> ПРИВЕДЁННЫЙ ТЕКСТ
□ □ □ □ □

Иными словами, фарцовщиков я ненавидел сильнее, чем Ленин мировую буржуазию, и не только потому, что “денег не было”, кое-какие деньги были, жизнь в 80-х была довольно дешёвой.

Дело было не в деньгах, не в том, что ГДРовская Eterna стоила 3 рубля, а фирма — 50. Я не мог выносить мерзкой фарцовой породы, этих мятых и высокомерных людей с длинными списками крутых западных альбомов, людей, уверенных, что единственная причина, почему ты не покупаешь музыку у них в предбаннике магазина, а идёшь дальше в торговый зал, это то, что у тебя “нет денег” или ты жмот, или же ты просто в музыке не рубишь, то есть ты — человек второго сорта. Были бы деньги, тут же прибежал как миленький и стал выискивать в их списочках на узеньких бумажечках дорогих твоему сердцу KISS, Velvet Underground, Led Zeppelin и Boney M. Потому что настоящая музыка — именно у них.

Мне же по одному их виду было очевидно, что я не хочу иметь с ними и их музыкой ничего общего. Абсолютно. Какой бы запредельной Металликой они не торговали.

В результате, что происходит в музыке на Западе в 80-х на самом деле, я не знал, и был уверен, что ничего не происходит.

□ □ □ □ □

> СПИСОК СТРОК

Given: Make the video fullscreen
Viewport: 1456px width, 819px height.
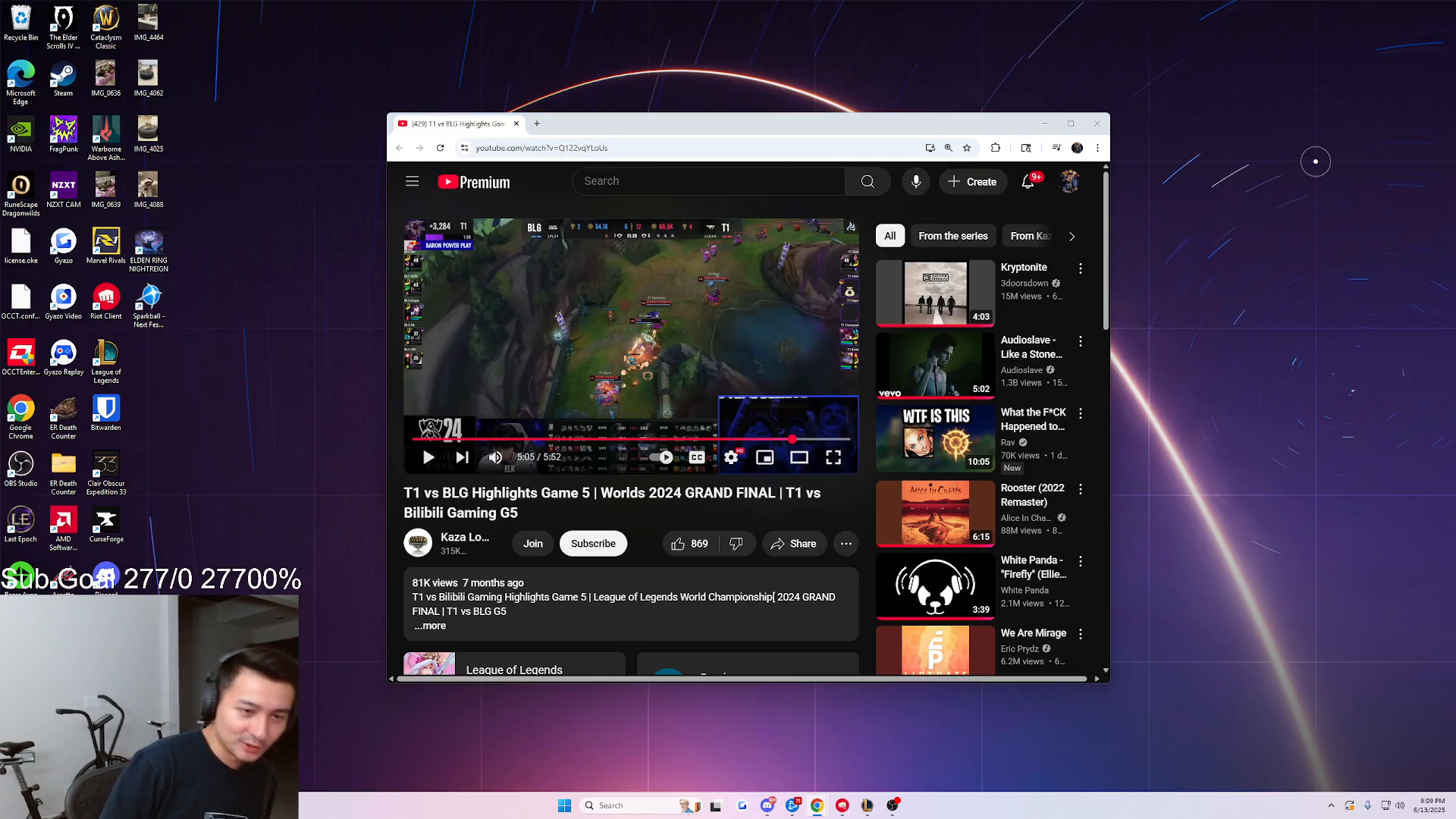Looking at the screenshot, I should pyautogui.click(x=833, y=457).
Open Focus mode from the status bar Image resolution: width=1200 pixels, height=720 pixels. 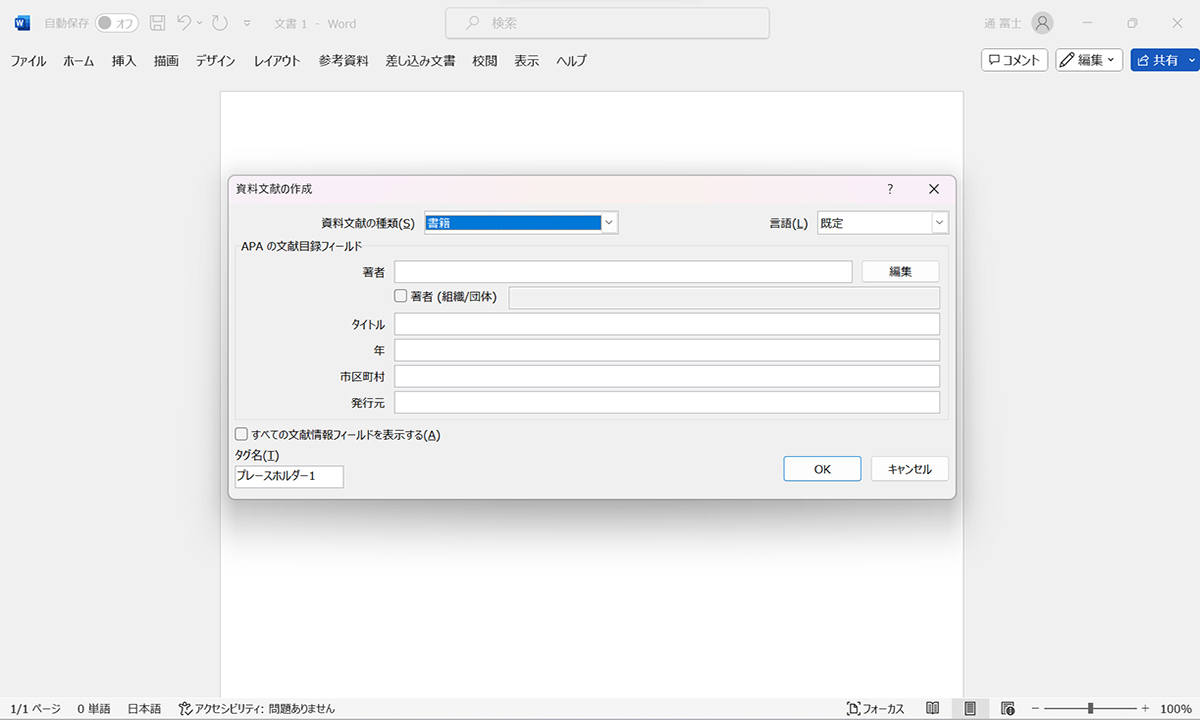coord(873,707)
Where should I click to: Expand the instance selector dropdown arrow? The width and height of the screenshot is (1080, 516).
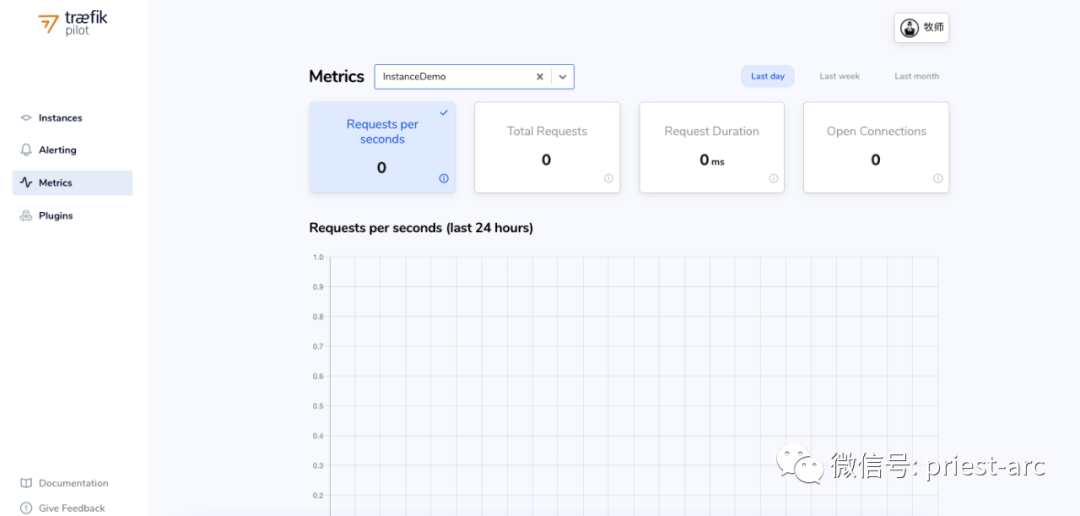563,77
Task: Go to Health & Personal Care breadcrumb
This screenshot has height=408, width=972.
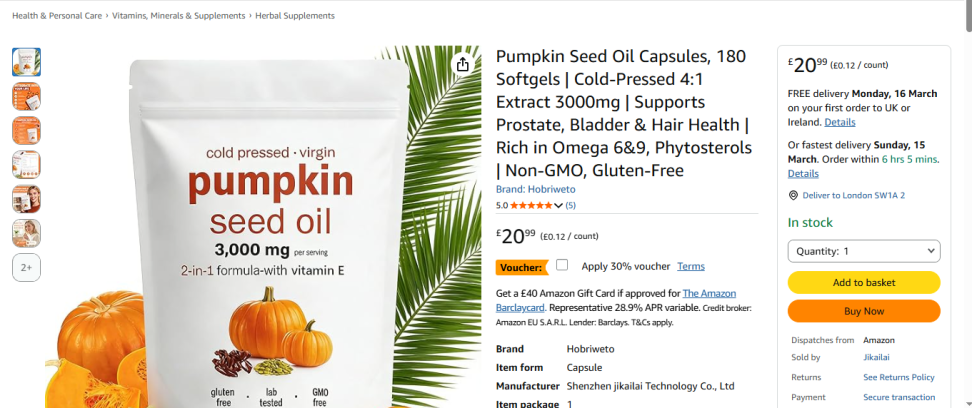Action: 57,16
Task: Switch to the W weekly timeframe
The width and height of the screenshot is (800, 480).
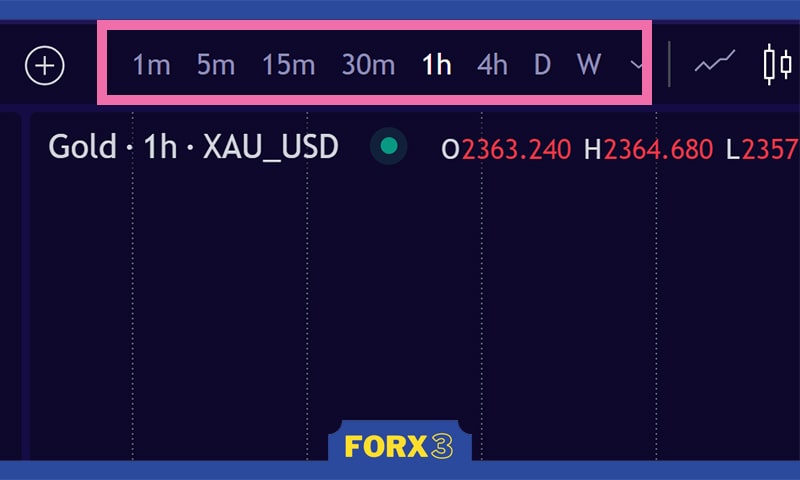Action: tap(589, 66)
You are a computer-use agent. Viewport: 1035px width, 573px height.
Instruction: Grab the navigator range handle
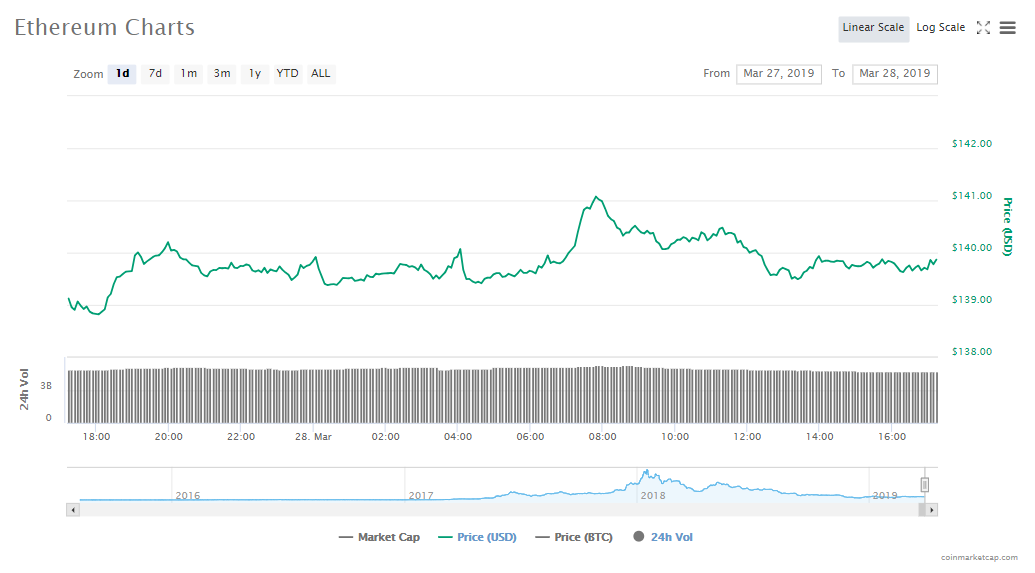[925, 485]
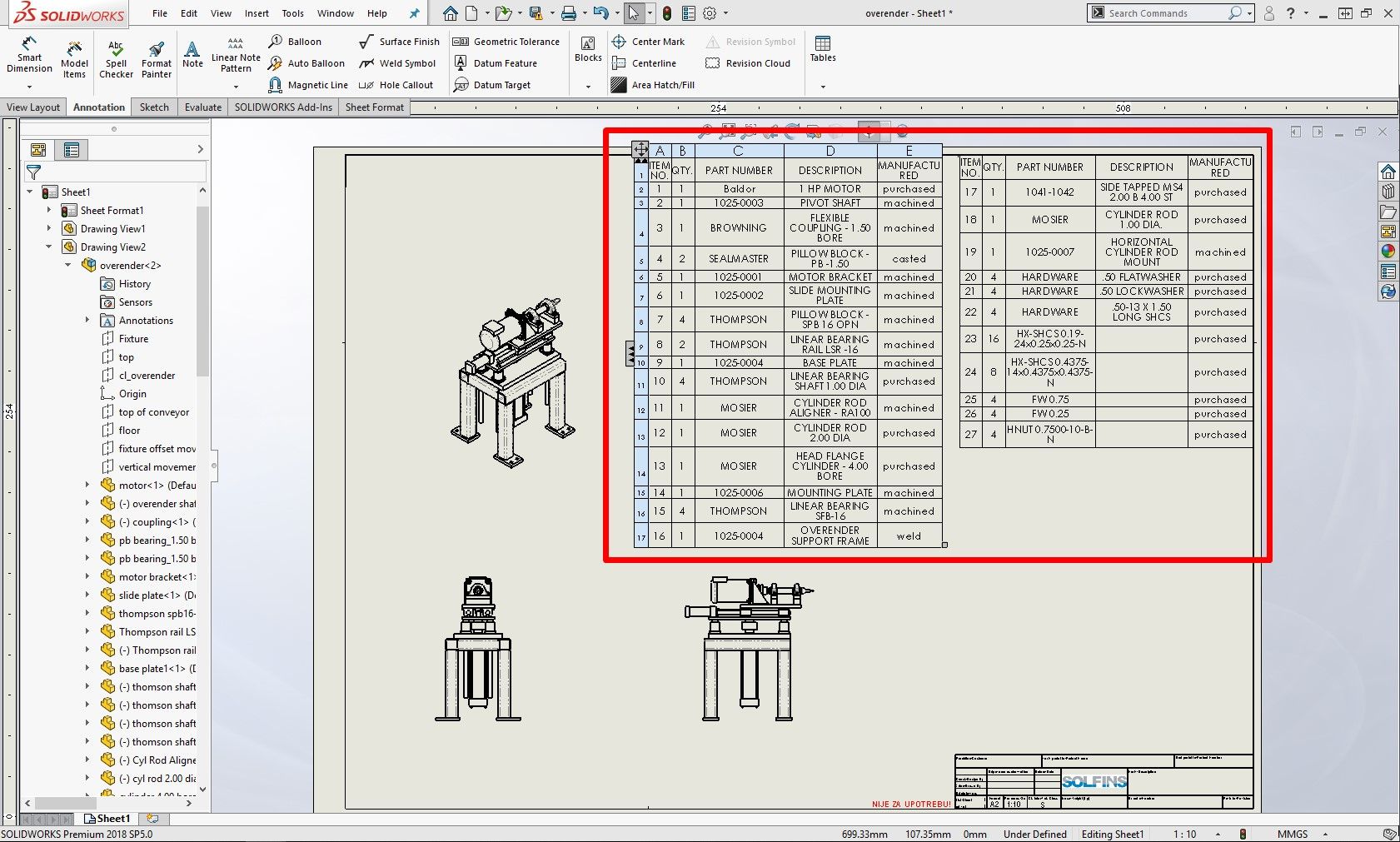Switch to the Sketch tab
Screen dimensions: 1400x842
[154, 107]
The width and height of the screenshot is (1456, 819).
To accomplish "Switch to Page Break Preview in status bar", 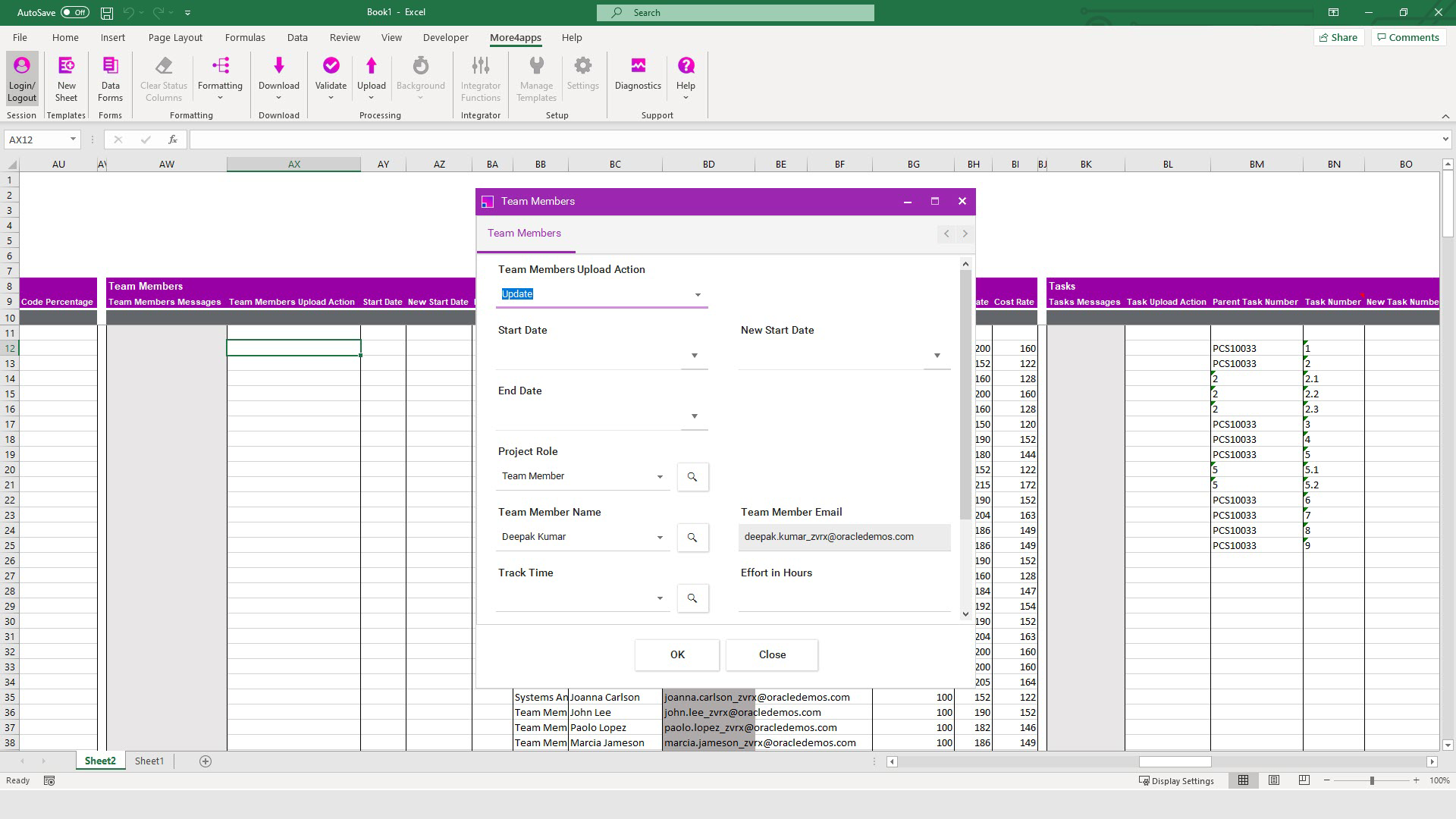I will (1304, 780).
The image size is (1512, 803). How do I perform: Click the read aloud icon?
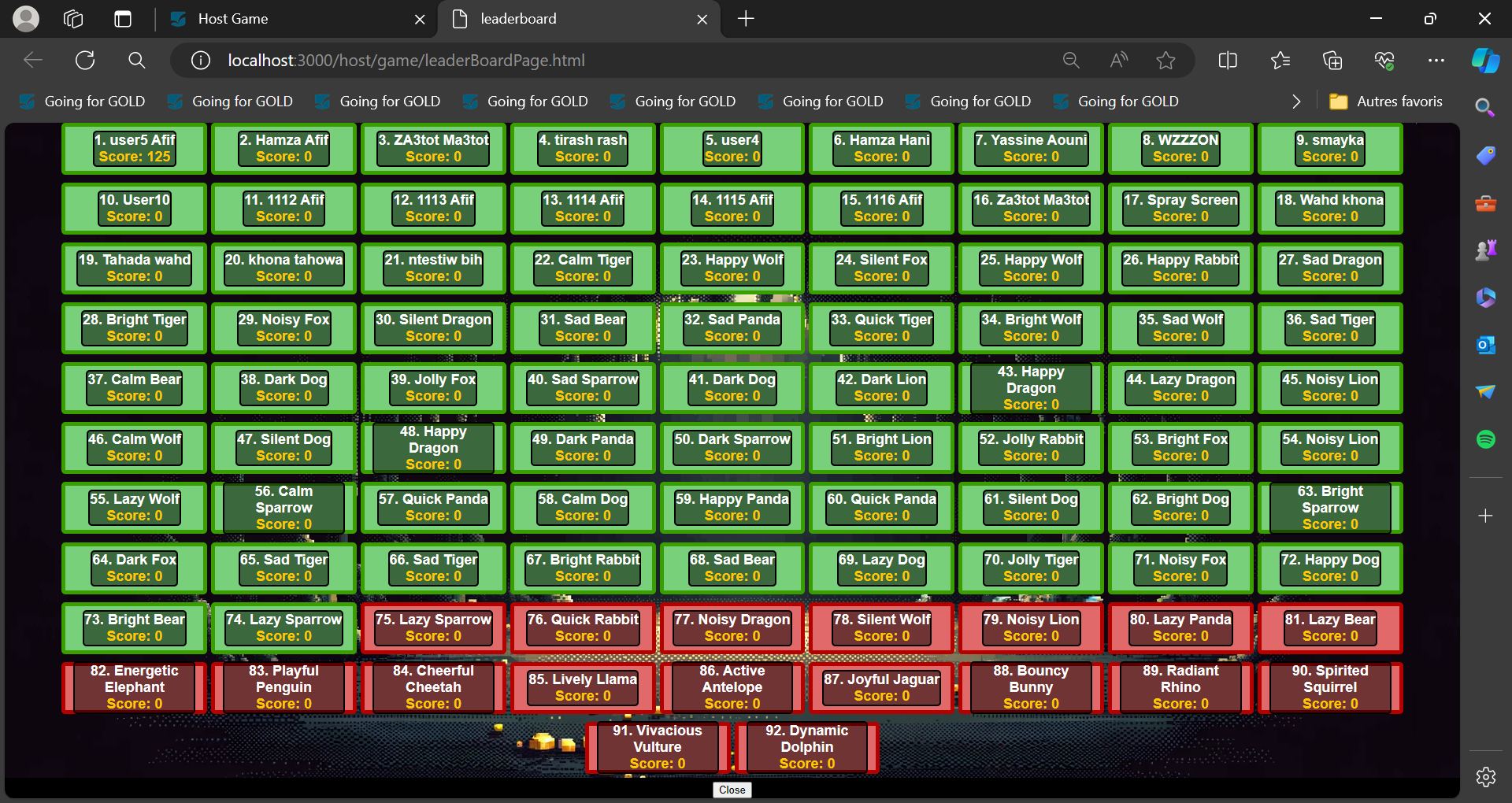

□ □ □ □ □

> ЗАДАЧИ ДЛЯ РЕШЕНИЯ
1. Согласуются ли с текстом о фарцовщиках следующие утверждения: (a) жизнь в 80-х названа в нём дорогой; (b) ГДРовская Eterna стоила 3 рубля; (c) рассказчик знал, что на самом деле происходит в западной музыке 80-х? Для каждого утверждения ответьте «да» или «нет» и дословно приведите решающие слова текста.
2. Продолжите текст о фарцовщиках, начав сразу после его последнего предложения.

> ОТВЕТЫ ПО ПОРЯДКУ
1.
(a) Нет: «жизнь в 80-х была довольно дешёвой».
(b) Да: «ГДРовская Eterna стоила 3 рубля».
(c) Нет: «что происходит в музыке на Западе в 80-х на самом деле, я не знал».

2.
Так или иначе, надо было выходить из положения. Я стал раз в неделю по пути на работу заходить в магазин “Мелодия”, что был в самом начале Ленинского проспекта, напротив Первой градской больницы (я работал программистом в выч.центре Института стали и сплавов, и как истинный компьютерный фрик имел присутственный день в неделю), и из чувства протеста покупать только то, что стояло на полках и никого не интересовало.

Исходил я примерно из такого тезиса: если в музыке есть что-то принципиально важное, то оно есть и в самой неожиданной и непонятной музыке и, скорее всего, далёкой от мира мерзких фарцовщиков. Я скупил горы симфоний Бетховена, ораторий Баха (это всё были ГДРовские диски фирмы Eterna), кое-какой джаз от Владимира Чекасина и вплоть до танцевального оркестра 30-х годов Александра Варламова, гору индийской музыки (настоящие индийские диски появились году в 1985-м), азербайджанской музыки (страстным поклонником которой я остаюсь до сих пор) и Альфреда Шнитке.

Я читал книги про композиторов, чтобы просто знать, что надо покупать, и что там пытаться расслышать. В книгах было много нотных примеров, которые мне ничего не говорили. Но я их читал с огромным удовольствием и в полной уверенности, что фарцеватый рок-мир эти книжки не возьмёт в руки даже под угрозой расстрела. Потому что в этих книжках – приговор рок-миру.

Поскольку рынок классической музыки устроен довольно особо, я был вынужден покупать разные исполнения той же самой музыки – три пятых симфонии Бетховена, три “Гольдберг-вариации” Баха, много версий одной и той же рагги или азербайджанского мугама.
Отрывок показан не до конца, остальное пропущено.